● Problem statement: Please return the lines of the data that contain "computer".

━━ Supplied records

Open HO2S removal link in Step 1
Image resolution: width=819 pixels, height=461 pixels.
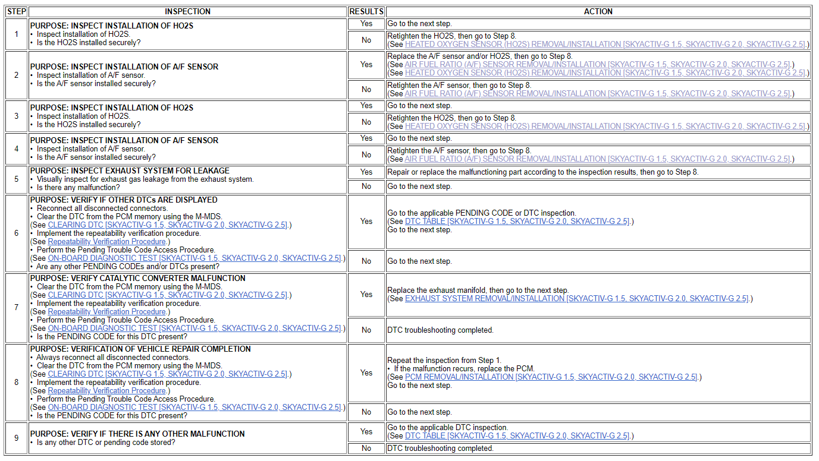(605, 45)
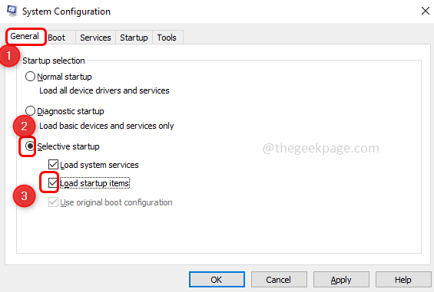Choose the Normal startup radio button
Image resolution: width=434 pixels, height=292 pixels.
coord(30,77)
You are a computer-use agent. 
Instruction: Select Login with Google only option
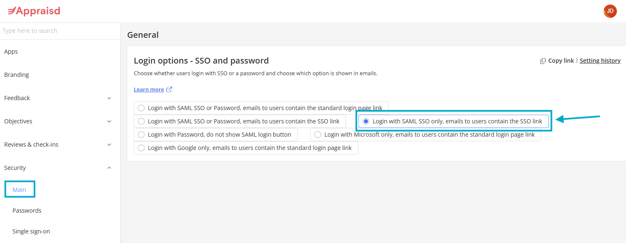141,148
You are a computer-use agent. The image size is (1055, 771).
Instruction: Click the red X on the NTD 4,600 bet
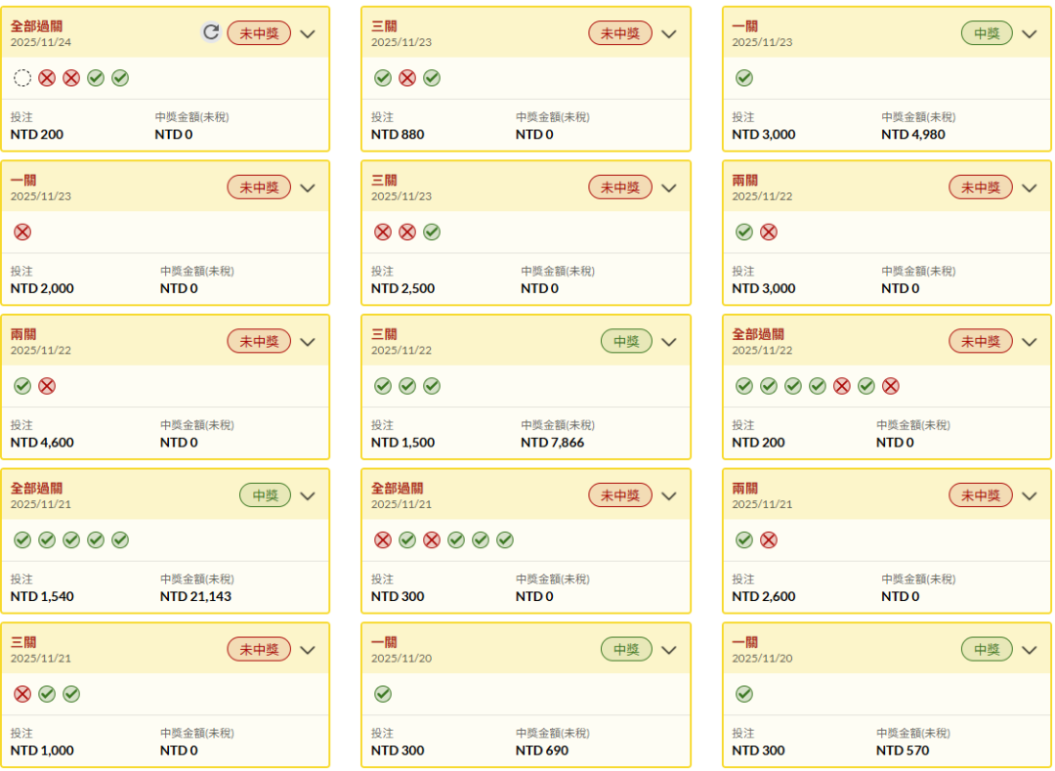[47, 386]
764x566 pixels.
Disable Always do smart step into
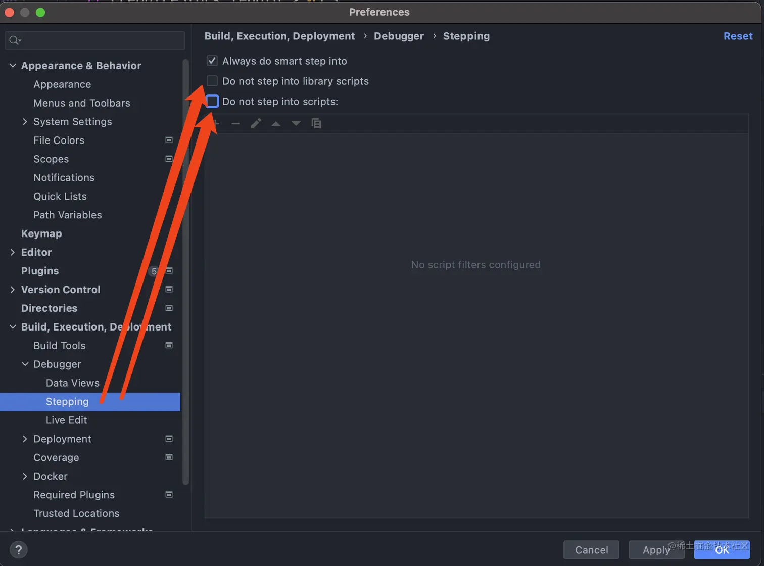click(x=212, y=61)
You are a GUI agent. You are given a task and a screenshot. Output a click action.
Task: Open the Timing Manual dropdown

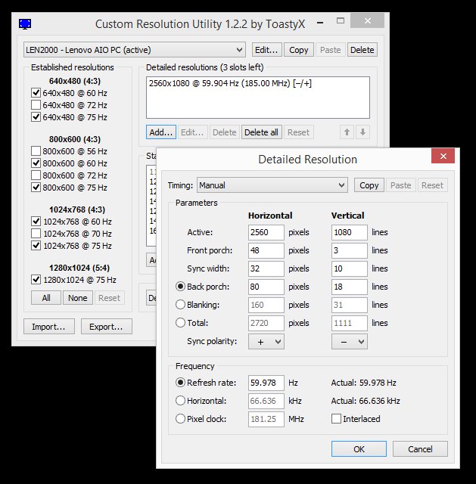[272, 185]
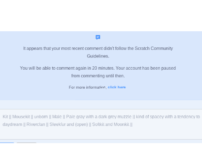Place cursor at "Pale gray with a dark grey muzzle"
202x152 pixels.
pos(99,117)
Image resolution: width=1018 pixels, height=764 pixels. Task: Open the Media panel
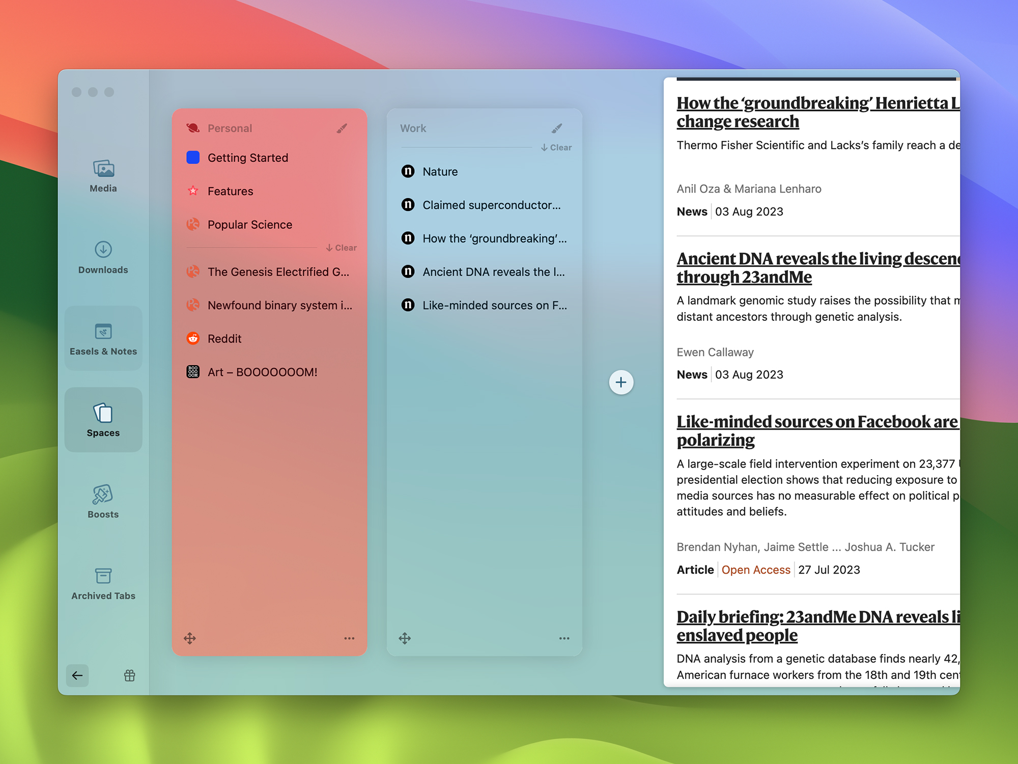point(102,175)
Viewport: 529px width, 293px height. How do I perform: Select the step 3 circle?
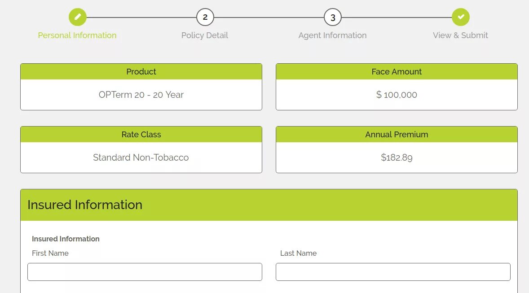click(x=333, y=17)
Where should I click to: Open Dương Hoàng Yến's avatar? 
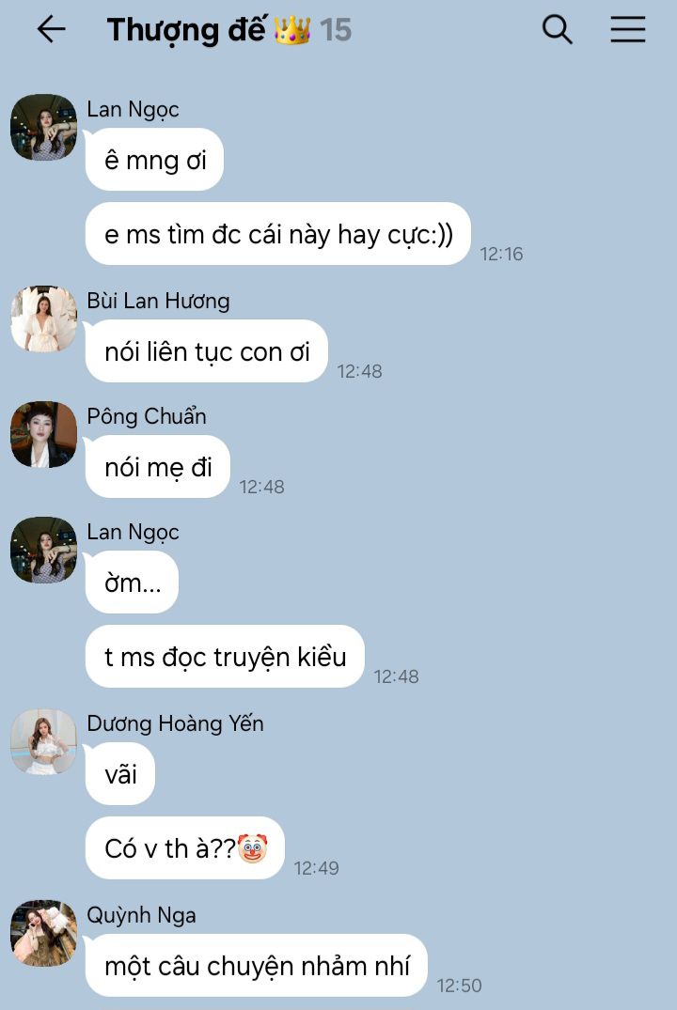[x=44, y=741]
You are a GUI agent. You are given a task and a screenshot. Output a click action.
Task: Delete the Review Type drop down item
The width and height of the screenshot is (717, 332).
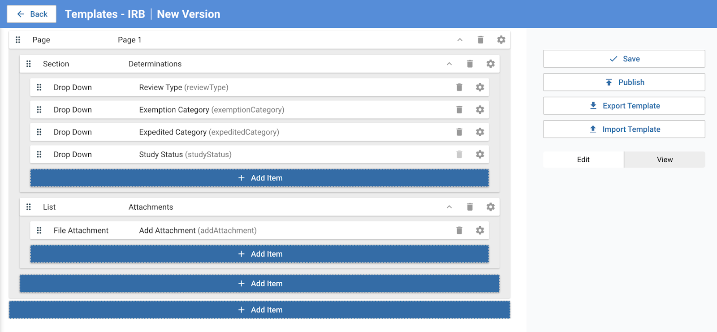[x=459, y=87]
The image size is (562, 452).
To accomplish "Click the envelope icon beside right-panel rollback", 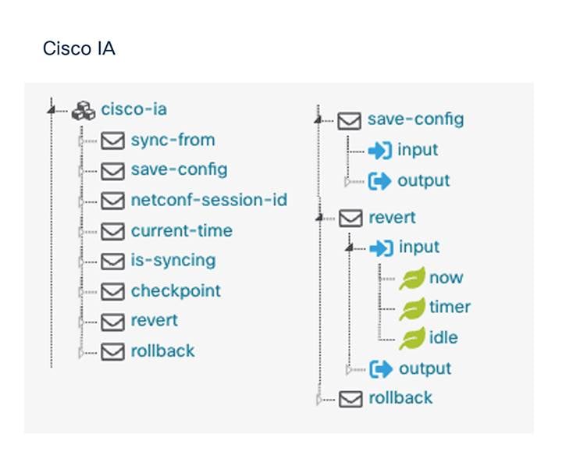I will (350, 399).
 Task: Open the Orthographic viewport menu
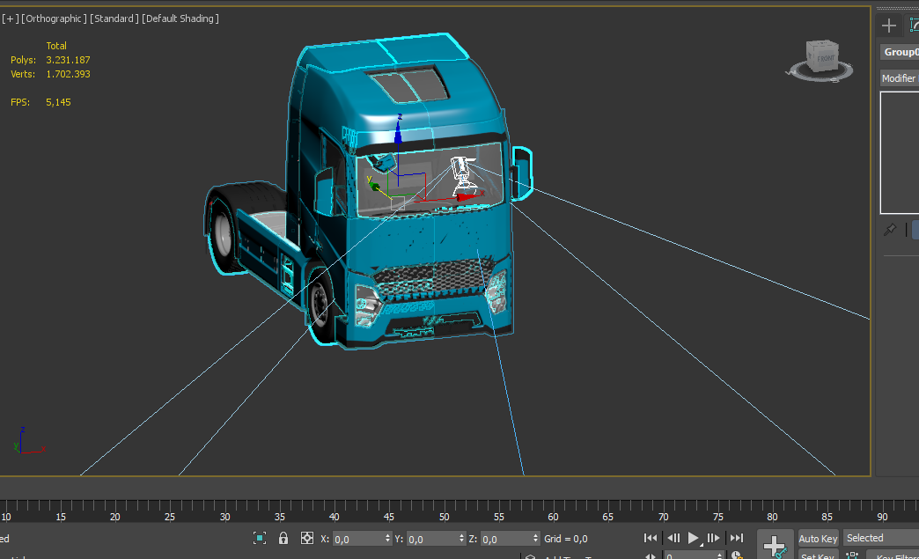(x=55, y=18)
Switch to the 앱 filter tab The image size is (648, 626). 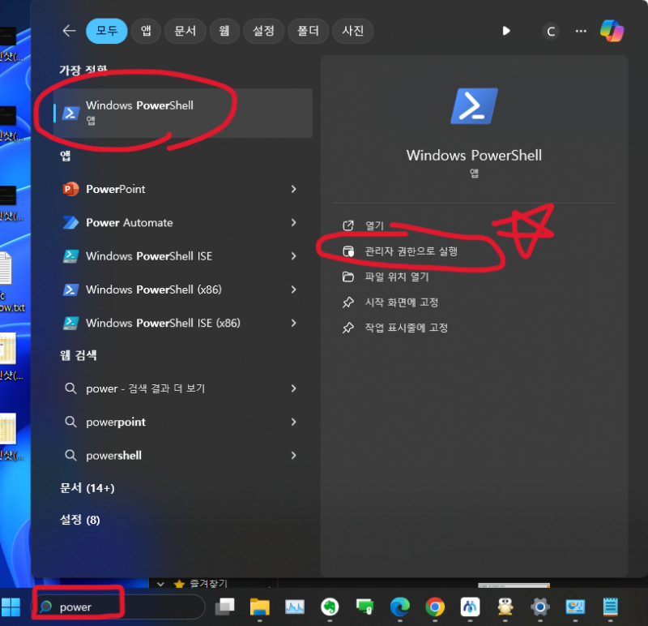(x=146, y=31)
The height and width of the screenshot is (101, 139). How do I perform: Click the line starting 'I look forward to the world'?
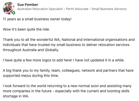pos(67,86)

━━━━

● Written solution:
You are a computer-use agent. 
You are a computer-use agent. The image size is (1055, 771).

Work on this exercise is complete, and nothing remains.